### Activity
Leave out the images and transcribe the entries below word for word.

### Stored data entries
- - - - -

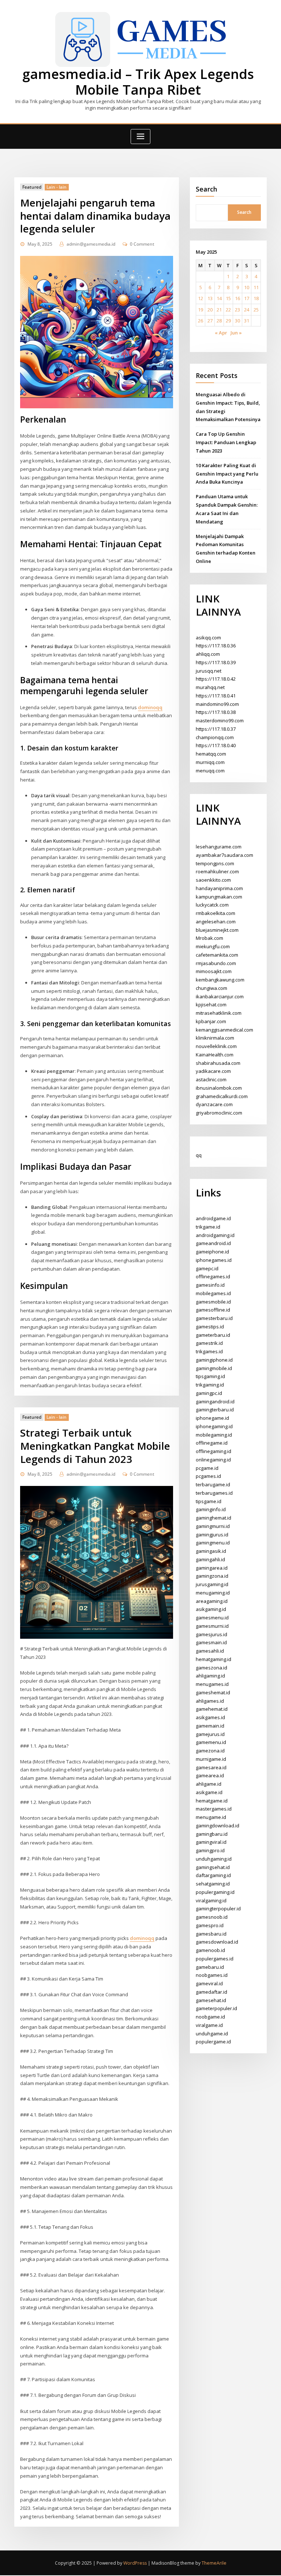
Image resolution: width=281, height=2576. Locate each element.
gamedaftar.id (211, 1992)
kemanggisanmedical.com (224, 1029)
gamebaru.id (210, 1967)
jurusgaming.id (212, 1584)
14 (219, 298)
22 (228, 309)
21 (219, 309)
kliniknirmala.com (215, 1037)
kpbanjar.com (211, 1021)
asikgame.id (209, 1792)
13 (210, 298)
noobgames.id (212, 1975)
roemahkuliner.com (217, 871)
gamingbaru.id (212, 1834)
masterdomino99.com (220, 720)
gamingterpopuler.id (218, 1908)
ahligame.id (208, 1784)
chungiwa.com (211, 988)
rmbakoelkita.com (215, 913)
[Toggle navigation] (140, 136)
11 (256, 287)
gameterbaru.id (213, 1335)
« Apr (221, 332)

- - - - -

### Finished task
Image resolution: width=281, height=2576. Locate each element.
gamedaftar.id (211, 1992)
kemanggisanmedical.com (224, 1029)
gamebaru.id (210, 1967)
jurusgaming.id (212, 1584)
14 (219, 298)
22 (228, 309)
21 (219, 309)
kliniknirmala.com (215, 1037)
kpbanjar.com (211, 1021)
asikgame.id (209, 1792)
13 (210, 298)
noobgames.id (212, 1975)
roemahkuliner.com (217, 871)
gamingbaru.id (212, 1834)
masterdomino99.com (220, 720)
gamingterpopuler.id (218, 1908)
ahligame.id (208, 1784)
chungiwa.com (211, 988)
rmbakoelkita.com (215, 913)
[Toggle navigation] (140, 136)
11 (256, 287)
gameterbaru.id (213, 1335)
« Apr (221, 332)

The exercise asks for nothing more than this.